#### [EXERCISE TEXT]
---*---
BY CHARLES OTEY
Hundreds stop to view student artists produce inspiring creations ‘in process’
A few weeks ago, members of the Merchants of Third Avenue (especially Charmed’s Jeanine Condon) joined with Chrisie Canny, who heads the highly regarded cancer benefit shop known as Vented in Brooklyn, to raise more than $7,000 as merchants and shoppers combined to aid a cause dear to the hearts of so many here.
Last week, Adelphi Academy of Brooklyn — led by Head of School Iphigenia Romanos and Director of Academy Operations Albert Corhan, along with expert guidance from Director of Community & External Relations Chip Cafiero — brought youth and art to Fifth Avenue as part of the Bay Ridge Fifth Avenue BID’s “Street Moments” art walk event. The academy, located at 8515 Ridge Blvd., presented an engaging display of some of the finest work created by students and staff. Located adjacent to the seated dining crowd at Skinflints, talented student Erika Xiang sketched the outside of the iconic eatery in real time as spectators looked on! Skinflints proprietor Gerard Bell excitedly checked her progress at various intervals.
Adelphi’s art instructor Nikki Fregara was present as the academy highlighted the work of dozens of young artists on an impressive display spanning nearly 20 feet of available sidewalk space. The fun and safe event adhered to social distancing guidelines and also featured live music.
Bell has long been known for his kindness, providing hundreds of holiday meals to Bay Ridge seniors and others. By playing the role of host last Saturday, he helped to fashion a tradition at a time when the Greater Bay Ridge community is seeing its traditions (the Ragamuffin Parade, Summer Stroll on 3rd, the Third and Fifth Avenue Festivals) temporarily snuffed out by this persistent pandemic.
---*---
Dataset entries:
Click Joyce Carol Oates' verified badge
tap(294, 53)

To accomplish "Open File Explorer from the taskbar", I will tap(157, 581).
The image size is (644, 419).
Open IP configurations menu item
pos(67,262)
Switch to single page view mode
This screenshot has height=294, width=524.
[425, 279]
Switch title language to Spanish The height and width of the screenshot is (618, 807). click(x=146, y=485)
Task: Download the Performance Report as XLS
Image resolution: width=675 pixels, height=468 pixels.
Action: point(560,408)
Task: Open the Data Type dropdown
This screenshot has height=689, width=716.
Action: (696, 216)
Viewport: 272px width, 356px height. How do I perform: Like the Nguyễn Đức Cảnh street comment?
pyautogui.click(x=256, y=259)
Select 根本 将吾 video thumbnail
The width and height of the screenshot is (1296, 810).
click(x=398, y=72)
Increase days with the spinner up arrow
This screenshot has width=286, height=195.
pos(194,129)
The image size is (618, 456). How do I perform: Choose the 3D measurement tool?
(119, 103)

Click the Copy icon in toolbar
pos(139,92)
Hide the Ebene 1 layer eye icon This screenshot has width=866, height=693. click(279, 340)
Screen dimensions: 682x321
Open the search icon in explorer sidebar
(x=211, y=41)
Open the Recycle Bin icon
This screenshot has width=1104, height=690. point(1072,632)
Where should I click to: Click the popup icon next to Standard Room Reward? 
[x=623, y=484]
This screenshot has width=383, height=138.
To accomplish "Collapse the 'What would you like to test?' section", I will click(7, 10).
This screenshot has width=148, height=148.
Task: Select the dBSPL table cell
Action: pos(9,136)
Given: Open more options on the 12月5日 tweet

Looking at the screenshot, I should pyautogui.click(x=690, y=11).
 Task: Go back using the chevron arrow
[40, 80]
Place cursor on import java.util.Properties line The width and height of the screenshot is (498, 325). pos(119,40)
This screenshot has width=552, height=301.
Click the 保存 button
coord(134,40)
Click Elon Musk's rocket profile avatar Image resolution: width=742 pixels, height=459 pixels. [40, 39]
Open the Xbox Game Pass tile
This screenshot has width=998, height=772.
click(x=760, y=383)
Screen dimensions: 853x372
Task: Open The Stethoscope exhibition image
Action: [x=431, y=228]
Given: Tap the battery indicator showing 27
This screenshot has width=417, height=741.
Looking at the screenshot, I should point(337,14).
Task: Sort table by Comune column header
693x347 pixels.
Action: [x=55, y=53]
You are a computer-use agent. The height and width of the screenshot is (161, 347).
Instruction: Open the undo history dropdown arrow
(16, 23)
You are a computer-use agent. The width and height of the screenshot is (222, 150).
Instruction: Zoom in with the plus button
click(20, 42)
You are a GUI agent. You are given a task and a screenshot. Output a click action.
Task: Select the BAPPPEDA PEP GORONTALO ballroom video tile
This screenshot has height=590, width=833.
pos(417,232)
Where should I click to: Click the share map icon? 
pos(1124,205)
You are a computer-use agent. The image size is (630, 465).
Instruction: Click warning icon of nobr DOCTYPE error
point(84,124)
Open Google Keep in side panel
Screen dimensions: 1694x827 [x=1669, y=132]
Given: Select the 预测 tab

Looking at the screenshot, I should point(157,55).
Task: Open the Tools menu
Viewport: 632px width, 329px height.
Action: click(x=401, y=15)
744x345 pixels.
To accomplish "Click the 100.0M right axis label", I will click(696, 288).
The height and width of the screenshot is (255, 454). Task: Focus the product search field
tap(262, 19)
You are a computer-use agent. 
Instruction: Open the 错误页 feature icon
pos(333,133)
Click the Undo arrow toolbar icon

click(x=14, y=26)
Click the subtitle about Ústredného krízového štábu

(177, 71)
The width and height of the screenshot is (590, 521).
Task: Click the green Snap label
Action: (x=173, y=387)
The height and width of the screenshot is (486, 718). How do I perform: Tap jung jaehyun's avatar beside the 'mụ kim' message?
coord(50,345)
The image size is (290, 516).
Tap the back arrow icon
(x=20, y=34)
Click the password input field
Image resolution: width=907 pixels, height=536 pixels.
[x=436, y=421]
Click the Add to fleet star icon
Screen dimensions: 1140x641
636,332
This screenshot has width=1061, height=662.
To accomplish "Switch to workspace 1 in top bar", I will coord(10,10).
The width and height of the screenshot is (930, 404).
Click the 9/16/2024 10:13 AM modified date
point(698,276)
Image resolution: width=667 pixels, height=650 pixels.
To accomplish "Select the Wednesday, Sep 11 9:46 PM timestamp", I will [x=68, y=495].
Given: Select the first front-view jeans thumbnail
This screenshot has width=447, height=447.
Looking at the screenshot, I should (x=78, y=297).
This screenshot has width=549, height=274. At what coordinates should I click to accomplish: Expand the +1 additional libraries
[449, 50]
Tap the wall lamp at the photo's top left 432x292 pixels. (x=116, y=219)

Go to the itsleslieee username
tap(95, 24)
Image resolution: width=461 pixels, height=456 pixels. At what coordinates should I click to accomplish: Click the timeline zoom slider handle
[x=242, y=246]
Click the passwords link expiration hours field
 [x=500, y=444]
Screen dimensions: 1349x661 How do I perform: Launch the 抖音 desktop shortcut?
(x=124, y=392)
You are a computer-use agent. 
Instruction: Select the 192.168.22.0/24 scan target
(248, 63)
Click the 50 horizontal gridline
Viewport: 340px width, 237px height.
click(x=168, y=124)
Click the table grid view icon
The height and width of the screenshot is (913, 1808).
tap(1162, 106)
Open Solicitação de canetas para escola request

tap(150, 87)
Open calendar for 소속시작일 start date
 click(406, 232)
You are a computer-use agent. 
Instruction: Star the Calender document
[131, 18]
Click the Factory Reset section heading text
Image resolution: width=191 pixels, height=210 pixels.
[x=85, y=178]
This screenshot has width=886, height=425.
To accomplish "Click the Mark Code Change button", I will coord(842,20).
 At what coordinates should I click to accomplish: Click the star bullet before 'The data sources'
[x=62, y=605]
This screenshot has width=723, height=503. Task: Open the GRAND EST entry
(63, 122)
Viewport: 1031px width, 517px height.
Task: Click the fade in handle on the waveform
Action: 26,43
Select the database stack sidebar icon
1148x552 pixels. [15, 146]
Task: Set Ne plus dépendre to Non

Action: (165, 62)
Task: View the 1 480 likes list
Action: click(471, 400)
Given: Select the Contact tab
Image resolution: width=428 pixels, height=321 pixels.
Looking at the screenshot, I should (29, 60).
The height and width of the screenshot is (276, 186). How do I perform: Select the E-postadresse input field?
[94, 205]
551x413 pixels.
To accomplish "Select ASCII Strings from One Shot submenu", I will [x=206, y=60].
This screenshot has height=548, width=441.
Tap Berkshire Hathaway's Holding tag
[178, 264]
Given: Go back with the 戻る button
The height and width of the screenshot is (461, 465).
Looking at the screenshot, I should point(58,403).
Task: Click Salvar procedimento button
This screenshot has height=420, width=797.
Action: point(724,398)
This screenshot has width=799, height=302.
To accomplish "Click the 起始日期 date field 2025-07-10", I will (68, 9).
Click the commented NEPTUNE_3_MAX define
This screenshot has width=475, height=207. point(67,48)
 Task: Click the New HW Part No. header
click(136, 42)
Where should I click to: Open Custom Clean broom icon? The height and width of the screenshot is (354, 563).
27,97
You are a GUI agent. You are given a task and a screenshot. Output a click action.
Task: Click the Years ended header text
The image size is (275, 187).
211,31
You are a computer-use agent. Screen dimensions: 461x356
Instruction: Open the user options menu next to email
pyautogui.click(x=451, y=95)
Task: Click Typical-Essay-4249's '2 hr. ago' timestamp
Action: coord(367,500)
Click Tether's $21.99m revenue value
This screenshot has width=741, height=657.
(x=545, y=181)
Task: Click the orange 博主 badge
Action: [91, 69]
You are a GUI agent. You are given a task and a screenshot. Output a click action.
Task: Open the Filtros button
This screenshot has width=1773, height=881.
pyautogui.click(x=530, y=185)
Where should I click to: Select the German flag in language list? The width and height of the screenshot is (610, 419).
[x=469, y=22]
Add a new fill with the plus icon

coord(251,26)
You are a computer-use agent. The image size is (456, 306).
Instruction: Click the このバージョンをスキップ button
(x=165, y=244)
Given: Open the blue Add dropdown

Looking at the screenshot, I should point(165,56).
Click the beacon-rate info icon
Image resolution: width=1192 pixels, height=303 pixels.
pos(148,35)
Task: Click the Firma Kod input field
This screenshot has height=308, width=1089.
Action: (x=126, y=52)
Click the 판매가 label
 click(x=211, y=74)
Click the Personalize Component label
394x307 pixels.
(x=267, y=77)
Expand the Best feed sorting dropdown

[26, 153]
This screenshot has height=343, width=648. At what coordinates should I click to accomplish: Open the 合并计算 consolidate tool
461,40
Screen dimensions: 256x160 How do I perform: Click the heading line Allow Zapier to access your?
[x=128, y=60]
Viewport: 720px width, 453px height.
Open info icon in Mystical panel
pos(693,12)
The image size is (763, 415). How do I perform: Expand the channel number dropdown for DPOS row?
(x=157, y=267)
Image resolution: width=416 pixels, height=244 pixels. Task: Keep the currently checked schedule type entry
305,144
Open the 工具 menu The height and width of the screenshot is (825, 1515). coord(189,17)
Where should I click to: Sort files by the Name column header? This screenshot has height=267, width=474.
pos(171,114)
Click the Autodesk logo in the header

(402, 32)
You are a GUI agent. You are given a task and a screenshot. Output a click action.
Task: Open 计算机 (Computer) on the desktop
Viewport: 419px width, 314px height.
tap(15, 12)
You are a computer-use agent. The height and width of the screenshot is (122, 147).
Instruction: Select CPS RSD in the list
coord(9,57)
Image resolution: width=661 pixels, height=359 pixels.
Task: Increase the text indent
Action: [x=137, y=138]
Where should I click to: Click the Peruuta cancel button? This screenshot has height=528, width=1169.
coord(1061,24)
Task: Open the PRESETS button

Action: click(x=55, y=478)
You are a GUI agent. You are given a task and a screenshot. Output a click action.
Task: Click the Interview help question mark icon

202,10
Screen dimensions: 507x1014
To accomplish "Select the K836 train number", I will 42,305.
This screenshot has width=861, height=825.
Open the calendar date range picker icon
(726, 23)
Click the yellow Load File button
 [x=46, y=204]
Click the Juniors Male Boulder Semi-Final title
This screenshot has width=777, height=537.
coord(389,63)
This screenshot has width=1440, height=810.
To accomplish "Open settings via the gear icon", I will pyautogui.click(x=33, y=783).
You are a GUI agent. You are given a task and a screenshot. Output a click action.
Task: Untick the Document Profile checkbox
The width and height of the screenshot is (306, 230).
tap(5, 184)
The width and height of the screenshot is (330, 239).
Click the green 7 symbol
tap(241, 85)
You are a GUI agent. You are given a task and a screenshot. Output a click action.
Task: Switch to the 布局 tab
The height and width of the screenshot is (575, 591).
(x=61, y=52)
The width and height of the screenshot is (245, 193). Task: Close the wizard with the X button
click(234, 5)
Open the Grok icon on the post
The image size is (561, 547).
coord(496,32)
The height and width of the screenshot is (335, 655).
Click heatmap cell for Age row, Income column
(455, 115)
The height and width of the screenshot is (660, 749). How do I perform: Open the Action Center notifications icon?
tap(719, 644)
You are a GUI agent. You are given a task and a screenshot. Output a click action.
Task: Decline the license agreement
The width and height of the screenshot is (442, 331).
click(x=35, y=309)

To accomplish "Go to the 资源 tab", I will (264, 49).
---*---
#### [AIM OF THE TASK]
Please continue the article about the Bay Ridge "Street Moments" art walk from its last sentence.

#### [WRITTEN RESPONSE]
Influencer suggests Third Ave. is ready for art shows as well
“We were truly pleased to see how Adelphi worked with Gerard Bell to bring this truly positive event to Fifth Avenue, and there’s a lot of discussion going on now about staging regular art shows along Third Avenue as well,” an influencer who preferred anonymity told us.
It certainly is time to get socially distanced events out there. Hundreds stopped by the Adelphi presentation over the course of the afternoon last Saturday to “ooh” and “ahh” at the talented students sharing their art as a sign of hope in these troubled times.
Merchants of Third Avenue President Bob Howe, along with Condon and Canny, got the ball rolling with their successful cancer benefit. Now it’s time, we hope, for more art — especially from our students — to bedeck the public scene here.
These events benefit our restaurants, which are the collective center of civic and economic life here. They also give young folks a chance to publicly test their art against an evolving public stage.